Seasonplot <- ggplot(data=himym, aes(x=Total.Episode,y=Rating,color=Season))+
labs(y="IMDB Avg Rating", x="Episode", title="IMDB Ratings of 'How I Met Your Mother' as of September 2018", subtitle = "By Season (Seasons 1 - 9)")+
xlim(0, 200)+
ylim(5, 10)+
geom_line()+
geom_smooth(method="lm", se=FALSE, color= "black")
Seasonplot+scale_color_gradientn(colours = rainbow(9))
## Warning: Removed 8 rows containing non-finite values (stat_smooth).
## Warning: Removed 8 rows containing missing values (geom_path).

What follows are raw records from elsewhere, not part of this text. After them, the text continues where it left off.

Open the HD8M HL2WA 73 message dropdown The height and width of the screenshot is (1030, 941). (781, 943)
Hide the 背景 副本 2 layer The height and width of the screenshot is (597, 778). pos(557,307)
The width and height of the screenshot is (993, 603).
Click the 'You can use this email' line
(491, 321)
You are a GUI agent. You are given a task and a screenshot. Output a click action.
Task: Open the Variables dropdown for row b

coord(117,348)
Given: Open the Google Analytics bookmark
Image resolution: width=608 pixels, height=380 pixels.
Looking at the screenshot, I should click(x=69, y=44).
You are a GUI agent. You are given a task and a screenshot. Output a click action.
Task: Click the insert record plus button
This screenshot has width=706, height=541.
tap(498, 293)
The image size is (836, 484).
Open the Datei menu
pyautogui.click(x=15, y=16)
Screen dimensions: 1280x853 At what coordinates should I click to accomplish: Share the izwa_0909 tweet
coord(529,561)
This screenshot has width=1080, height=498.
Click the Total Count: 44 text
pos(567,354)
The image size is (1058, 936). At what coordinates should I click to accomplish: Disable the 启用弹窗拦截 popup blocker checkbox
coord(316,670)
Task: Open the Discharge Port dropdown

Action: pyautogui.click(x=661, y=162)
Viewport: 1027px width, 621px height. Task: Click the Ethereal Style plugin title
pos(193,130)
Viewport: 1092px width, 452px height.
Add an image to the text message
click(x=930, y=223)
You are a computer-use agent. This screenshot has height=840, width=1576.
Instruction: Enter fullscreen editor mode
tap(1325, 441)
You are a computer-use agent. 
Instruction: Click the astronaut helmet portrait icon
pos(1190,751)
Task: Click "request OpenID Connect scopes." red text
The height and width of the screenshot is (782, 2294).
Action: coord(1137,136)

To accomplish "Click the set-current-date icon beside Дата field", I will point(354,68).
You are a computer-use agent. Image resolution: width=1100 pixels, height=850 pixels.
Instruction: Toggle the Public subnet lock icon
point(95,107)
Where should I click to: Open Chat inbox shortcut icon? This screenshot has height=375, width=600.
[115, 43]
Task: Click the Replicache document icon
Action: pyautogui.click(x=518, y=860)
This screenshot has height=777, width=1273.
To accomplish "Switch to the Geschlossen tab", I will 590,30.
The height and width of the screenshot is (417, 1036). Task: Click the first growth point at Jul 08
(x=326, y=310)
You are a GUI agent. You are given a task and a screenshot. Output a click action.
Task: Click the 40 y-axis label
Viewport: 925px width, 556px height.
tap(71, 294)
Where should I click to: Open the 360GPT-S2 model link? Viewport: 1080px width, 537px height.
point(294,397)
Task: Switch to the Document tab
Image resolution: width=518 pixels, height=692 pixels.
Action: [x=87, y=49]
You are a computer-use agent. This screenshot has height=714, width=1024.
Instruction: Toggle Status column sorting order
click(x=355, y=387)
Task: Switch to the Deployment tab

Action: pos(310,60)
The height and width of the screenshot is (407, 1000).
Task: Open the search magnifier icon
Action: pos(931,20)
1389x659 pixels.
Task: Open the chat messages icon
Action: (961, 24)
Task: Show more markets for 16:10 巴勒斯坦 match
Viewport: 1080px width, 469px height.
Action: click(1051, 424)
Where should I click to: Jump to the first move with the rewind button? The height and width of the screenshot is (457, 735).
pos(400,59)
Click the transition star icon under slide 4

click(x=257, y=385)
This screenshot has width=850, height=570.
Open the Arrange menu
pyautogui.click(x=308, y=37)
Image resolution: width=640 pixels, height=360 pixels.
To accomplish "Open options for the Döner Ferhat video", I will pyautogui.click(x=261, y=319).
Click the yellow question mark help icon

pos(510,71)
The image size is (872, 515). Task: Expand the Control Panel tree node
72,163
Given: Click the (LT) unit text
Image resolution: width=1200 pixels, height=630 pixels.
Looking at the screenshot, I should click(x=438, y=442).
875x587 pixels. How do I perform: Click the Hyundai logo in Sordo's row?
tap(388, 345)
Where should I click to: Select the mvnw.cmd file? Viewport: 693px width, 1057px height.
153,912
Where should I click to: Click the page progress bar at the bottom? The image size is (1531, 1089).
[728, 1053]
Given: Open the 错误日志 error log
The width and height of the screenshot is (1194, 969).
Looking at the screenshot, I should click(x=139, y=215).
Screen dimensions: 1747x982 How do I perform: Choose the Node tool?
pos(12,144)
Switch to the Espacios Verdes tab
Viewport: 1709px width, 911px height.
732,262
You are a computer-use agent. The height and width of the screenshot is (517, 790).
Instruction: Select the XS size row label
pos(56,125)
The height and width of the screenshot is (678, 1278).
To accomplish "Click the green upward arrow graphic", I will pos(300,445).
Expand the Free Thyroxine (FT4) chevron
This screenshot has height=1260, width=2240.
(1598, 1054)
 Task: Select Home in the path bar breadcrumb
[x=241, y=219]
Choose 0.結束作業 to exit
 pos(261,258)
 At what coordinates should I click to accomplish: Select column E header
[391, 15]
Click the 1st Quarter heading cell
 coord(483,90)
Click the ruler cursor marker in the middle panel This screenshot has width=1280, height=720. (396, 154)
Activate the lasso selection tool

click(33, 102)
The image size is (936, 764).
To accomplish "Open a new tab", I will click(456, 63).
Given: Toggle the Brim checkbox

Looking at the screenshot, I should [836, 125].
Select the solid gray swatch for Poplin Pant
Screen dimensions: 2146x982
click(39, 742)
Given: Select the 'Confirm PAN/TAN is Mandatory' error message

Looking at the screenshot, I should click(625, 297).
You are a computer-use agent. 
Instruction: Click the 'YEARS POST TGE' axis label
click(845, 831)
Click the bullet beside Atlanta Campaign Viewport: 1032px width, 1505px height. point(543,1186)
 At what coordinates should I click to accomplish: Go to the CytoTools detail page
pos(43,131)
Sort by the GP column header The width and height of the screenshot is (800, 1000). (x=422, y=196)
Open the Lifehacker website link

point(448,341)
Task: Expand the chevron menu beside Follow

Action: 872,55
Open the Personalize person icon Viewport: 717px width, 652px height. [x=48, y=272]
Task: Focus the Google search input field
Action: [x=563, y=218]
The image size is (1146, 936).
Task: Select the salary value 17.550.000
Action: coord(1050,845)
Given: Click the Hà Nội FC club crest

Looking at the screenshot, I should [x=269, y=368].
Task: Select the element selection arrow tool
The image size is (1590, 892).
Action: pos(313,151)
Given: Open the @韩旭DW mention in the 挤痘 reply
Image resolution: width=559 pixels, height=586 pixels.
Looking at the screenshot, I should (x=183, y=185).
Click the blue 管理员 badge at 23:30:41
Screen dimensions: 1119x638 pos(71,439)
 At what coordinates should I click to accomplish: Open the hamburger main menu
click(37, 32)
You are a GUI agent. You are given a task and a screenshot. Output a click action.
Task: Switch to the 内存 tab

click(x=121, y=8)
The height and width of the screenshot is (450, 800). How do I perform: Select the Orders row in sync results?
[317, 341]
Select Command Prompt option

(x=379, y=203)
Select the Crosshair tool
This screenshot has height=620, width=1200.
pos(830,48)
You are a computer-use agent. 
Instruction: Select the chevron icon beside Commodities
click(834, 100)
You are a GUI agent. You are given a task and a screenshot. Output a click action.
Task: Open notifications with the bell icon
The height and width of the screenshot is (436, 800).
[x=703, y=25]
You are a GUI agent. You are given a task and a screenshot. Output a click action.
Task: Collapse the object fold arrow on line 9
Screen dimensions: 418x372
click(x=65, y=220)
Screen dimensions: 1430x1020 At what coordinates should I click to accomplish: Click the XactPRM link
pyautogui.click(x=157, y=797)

This graph shows the trend line for the whole show which seems to wrap this whole blog up well. The more seasons that came out the less people liked the show and the lower the rating got. Since we had to go and extract the data ourselves we could make sure it was in tidy data form, which gave us no problems with R. The data set we choice before this was not in tidy data form and made it super difficult trying to graph anything. So we changed our data set to this which worked perfectly, showing us the important of tidy data and how it really is the most compatible way to use data in R. This data set may have been a process to get but it was very easy interpret and analyze despite never seeing the show. If we could change something we probably would have picked a show that we had a little more knowledge on and didn’t have to rely on the opinions of the internet so much. However, this data really showed how using small multiples can be super useful and easy to show comparison. In the first graph it was easy to see how the ending seasons had lower ratings. By splitting it up into each season it made it super easy to see the general trend downward but gave more information than our last graph with just one trendline.